RapidMiner 9.7 is Now Available
Lots of amazing new improvements including true version control! Learn more about what's new here.
"Item Distribution Performance Bug?"
i am just working on a small project and found a mysterious thing. In my opinion the Item Distribution Performance (Cluster Performance) should become one if the whole data set belongs to exactly one cluster (out of n) and should become zero if the data is uniformely distributed.
Unfortunately my observations with the GiniCoefficient brought out another result.
To find out what was going wrong I read the GiniCoefficient.java file and tried to implement the function in Open Office calc.
My example to test the functionality of my implementation:
Three clusters C1=108, C2=247, C3=44 Members.

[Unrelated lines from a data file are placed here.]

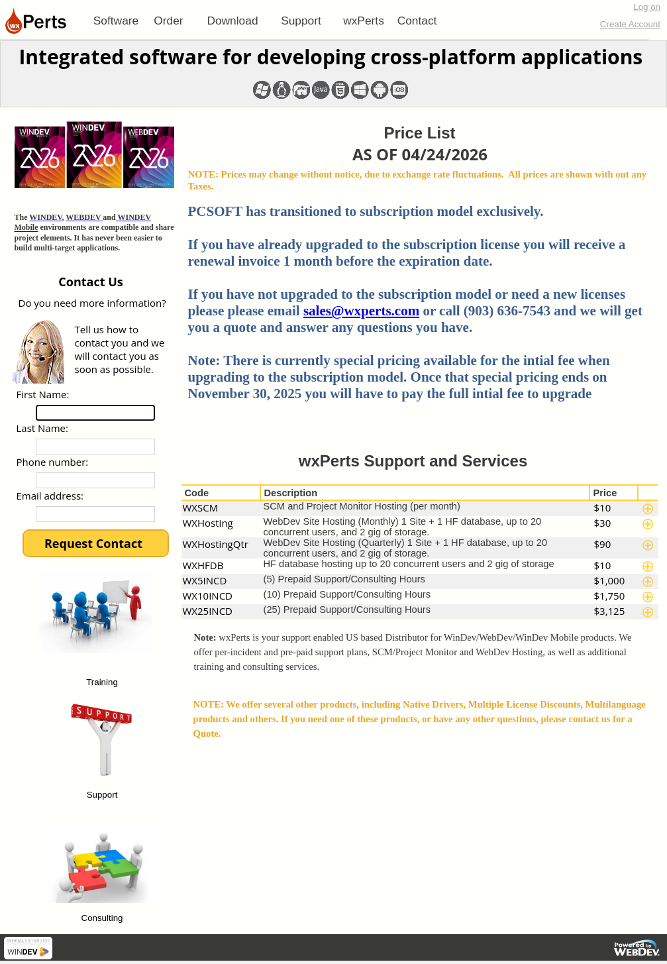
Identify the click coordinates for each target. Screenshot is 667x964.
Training (102, 683)
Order (168, 20)
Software (115, 20)
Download (232, 20)
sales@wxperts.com (361, 311)
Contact (417, 20)
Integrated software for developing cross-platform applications (330, 56)
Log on (646, 7)
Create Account (630, 24)
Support (301, 20)
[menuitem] (116, 20)
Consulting (102, 919)
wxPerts (363, 20)
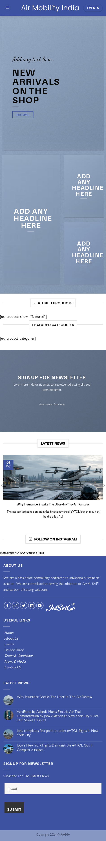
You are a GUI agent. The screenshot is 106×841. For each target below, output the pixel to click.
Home (8, 633)
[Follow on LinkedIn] (31, 605)
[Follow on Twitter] (23, 605)
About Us (10, 639)
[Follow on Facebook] (7, 605)
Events (9, 644)
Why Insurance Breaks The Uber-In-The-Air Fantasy (54, 697)
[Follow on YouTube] (40, 605)
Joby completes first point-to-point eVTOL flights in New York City (57, 733)
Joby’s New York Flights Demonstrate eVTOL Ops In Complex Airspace (55, 748)
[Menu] (7, 8)
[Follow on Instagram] (15, 605)
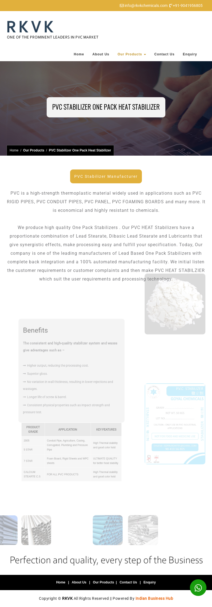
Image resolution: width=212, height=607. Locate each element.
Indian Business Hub (154, 598)
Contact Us (164, 54)
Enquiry (190, 54)
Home (79, 54)
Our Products (132, 54)
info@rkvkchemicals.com (146, 5)
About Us (100, 54)
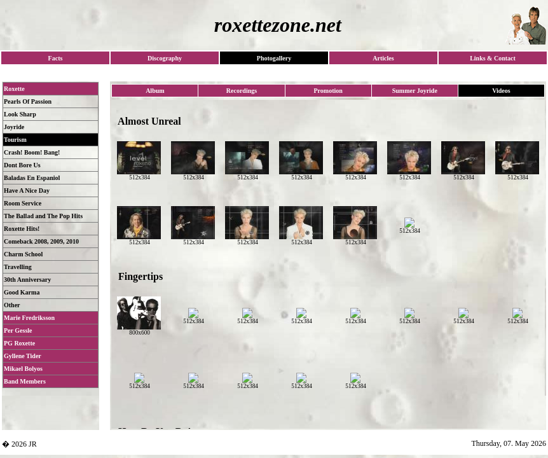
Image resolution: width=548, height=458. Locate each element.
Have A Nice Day (27, 190)
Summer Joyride (414, 90)
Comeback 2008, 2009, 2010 (41, 241)
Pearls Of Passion (27, 101)
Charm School (23, 254)
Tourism (15, 139)
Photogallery (274, 58)
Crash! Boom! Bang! (32, 152)
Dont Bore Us (22, 165)
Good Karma (21, 292)
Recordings (241, 90)
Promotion (327, 90)
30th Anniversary (27, 279)
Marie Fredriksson (29, 317)
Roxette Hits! (21, 228)
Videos (501, 90)
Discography (164, 58)
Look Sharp (20, 114)
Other (12, 305)
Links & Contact (493, 58)
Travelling (18, 266)
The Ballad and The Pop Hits (43, 215)
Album (155, 90)
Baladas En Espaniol (32, 177)
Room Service (22, 203)
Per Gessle (18, 330)
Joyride (14, 126)
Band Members (25, 381)
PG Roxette (19, 343)
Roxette (14, 88)
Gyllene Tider (22, 355)
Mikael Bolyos (23, 368)
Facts (55, 58)
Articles (383, 58)
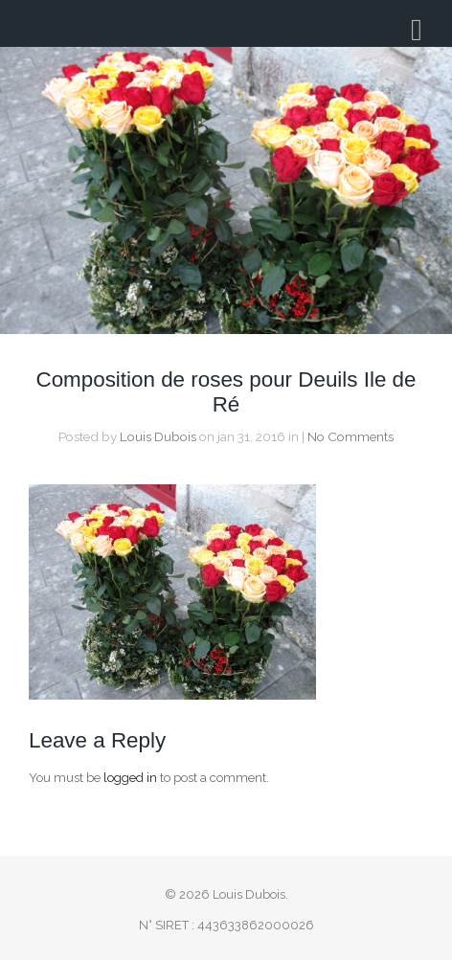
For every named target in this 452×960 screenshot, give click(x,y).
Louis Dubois (158, 436)
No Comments (350, 436)
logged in (130, 777)
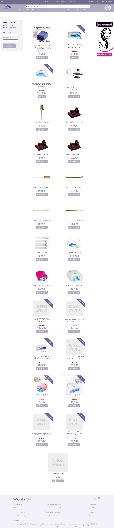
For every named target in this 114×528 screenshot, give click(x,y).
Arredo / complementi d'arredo (55, 10)
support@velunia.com (50, 526)
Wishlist (110, 1)
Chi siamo (16, 508)
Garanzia (91, 516)
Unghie (40, 10)
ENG (7, 2)
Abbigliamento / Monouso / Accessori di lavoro (81, 10)
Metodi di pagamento (95, 508)
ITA (2, 2)
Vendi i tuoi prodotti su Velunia (54, 512)
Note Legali (16, 520)
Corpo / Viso (30, 10)
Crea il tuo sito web (51, 516)
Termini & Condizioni (19, 512)
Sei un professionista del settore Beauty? (57, 508)
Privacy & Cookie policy (19, 516)
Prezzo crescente (8, 25)
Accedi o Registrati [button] (94, 1)
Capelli (21, 10)
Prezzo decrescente (9, 27)
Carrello (104, 1)
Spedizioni (92, 512)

My Gini-Coefficient and the one of Rapidminer brought out: 0.997, but the clusters are nearly uniformely distributed, so the result should not become nearly one!
I then tried out finding the error and compared the Gini Function to the Squared Error Function. I think that the mean in the GiniCoefficient.java has been implemented in the wrong way, because it becomes always one:
double mean = sum / n;The n in row 39 should become x.length, otherwise the n is 399 (the numbers of rows) in my example and not 3 (the number of clusters). When changing n to 3 my result for the given example is: 0.491.
double mean = sum / x.length;Can anybody else approve my test? I hope that I have made a mistake :-).